A REFORMA DA IGREJA EXIGE A COLABORAÇÃO DE TODOS

Papa Francisco e o árduo trabalho de uma reforma dentro da Igreja

frei Bento Domingues, O.P. –  27 fevereiro 2021

Foto: Papa Francisco e o árduo trabalho de uma reforma dentro da Igreja / Dom Total

Devemos reflectir sobre a prática actual da nomeação dos bispos e encontrar mecanismos para incluir os fiéis nos processos.

 

 

1. Quando se pede, a certas pessoas, uma informação ou uma opinião, a resposta é sempre a mesma: não sei nem quero saber e tenho raiva de quem sabe.

Se não fosse uma brincadeira, seria uma recusa definitiva de aprender. Quem nunca se engana pode repousar, para sempre, na sua ignorância. Sente-se dispensado de investigar, de estudar e também dispensa assessores.
Ficará sempre infalivelmente ignorante.

Quando, no Vaticano I (1870), foi definida a chamada infalibilidade papal, para muitas pessoas, isto equivalia a dizer:

  • sabe tudo e não precisa de aprender, de investigar
  • e, como é crente, pensa que o Espírito Santo o defenderá de todo o erro.

Alguém reagiu que, com tanta infalibilidade, já não seria preciso reunir mais concílios ecuménicos.

  •  As bibliotecas podiam ser queimadas e encerrar, definitivamente, todas as faculdades de teologia.
  • Bastava uma central telefónica ligada à infalibilidade pontifícia.
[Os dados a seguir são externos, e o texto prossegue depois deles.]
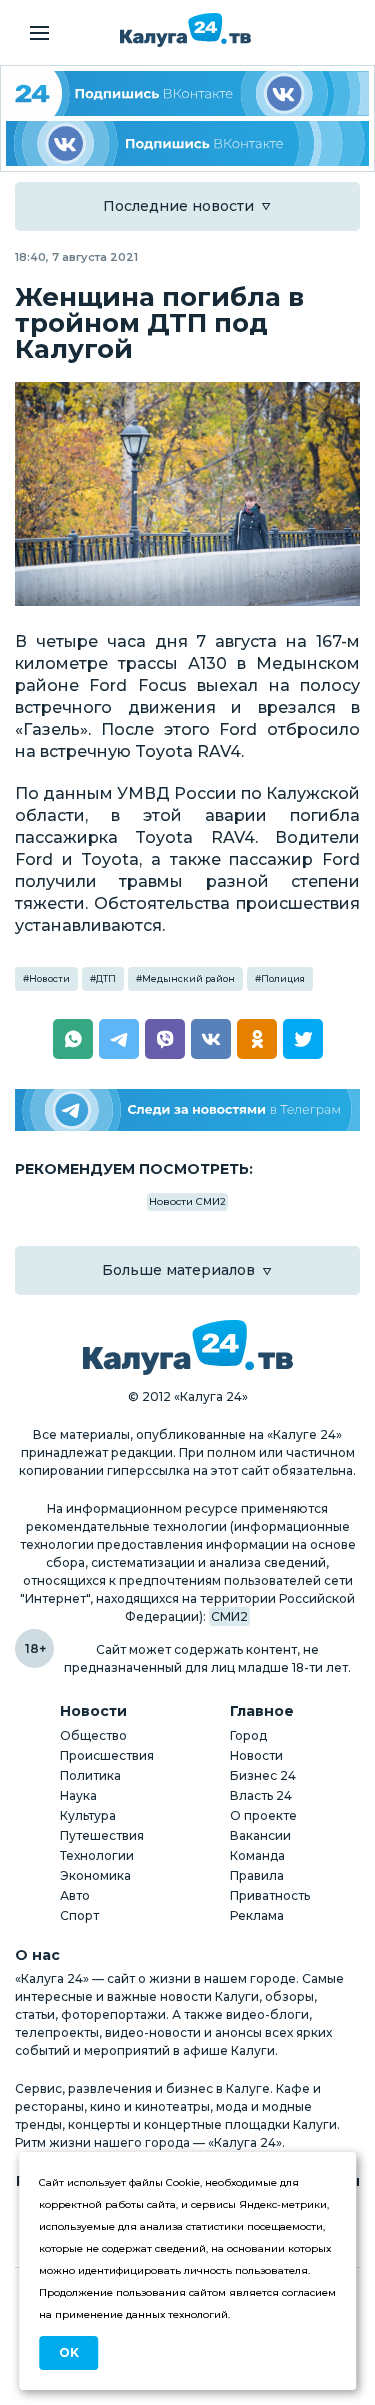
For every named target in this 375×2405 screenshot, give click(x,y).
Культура (88, 1815)
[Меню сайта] (39, 33)
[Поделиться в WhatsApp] (73, 1039)
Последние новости (178, 206)
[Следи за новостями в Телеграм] (187, 1110)
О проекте (263, 1815)
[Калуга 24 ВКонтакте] (187, 93)
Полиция (283, 978)
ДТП (106, 978)
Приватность (270, 1895)
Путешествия (102, 1835)
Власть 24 (261, 1795)
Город (248, 1735)
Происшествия (107, 1755)
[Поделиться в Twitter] (303, 1039)
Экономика (95, 1875)
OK (69, 2352)
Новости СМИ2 (187, 1201)
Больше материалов (178, 1270)
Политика (90, 1775)
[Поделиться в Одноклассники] (257, 1039)
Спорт (79, 1915)
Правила (257, 1875)
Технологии (97, 1855)
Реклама (257, 1915)
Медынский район (188, 978)
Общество (93, 1735)
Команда (257, 1855)
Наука (78, 1795)
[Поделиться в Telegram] (119, 1039)
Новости (49, 978)
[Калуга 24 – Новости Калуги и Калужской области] (185, 30)
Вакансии (260, 1835)
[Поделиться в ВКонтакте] (211, 1039)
Para quem tenha estudado essa decisão conciliar, sabe que não era esse o sentido, embora não deixe de levantar muitas interrogações que nunca foram respondidas de forma totalmente satisfatória [1].

No entanto, talvez não sejam essas discussões que mais preocupam o Papa Francisco.

  • Ele sabe que não sabe tudo e, por isso, não tem dificuldade em dizer não sei,
  • mas instiga e encoraja, não paralisa, a investigação em todos os domínios.

Como não sabe, procura escutar e fazer da escuta um comportamento eclesial.
Dessa escuta recíproca, pode nascer uma nova forma de ser humano, de ser religioso, de ser cristão.

  • Sabe, por outro lado, que não pode fazer tudo sozinho
  • e, por isso, não tem problema nenhum em rever as tarefas de uma Cúria em reforma
  • e descentralizar o governo da Igreja para os bispos, para os párocos, para os leigos.

O movimento sinodal é a pirâmide invertida. Como desejava Yves Congar desde o Vaticano II (1963-1965), o tridentinismo, mesmo com muitos ziguezagues, perdeu força, mas ainda não está totalmente vencido.

  • Não me admira que haja membros da Igreja Católica que recusem as novas orientações deste Papa.
  • Também não me admira que seja considerado a figura de referência, para crente e não crentes, a nível mundial.

Ele, porém, não cultiva a “devoção ao Papa”.

Não procura os aplausos e que as pessoas estejam centradas nele.

  • Por isso, relançou o movimento eclesial de saída para todo o género de periferias.
  • Em vez de aplausos, estimula as pessoas acentrarem-se nos doentes, nos pobres, nos refugiados, nos descartados.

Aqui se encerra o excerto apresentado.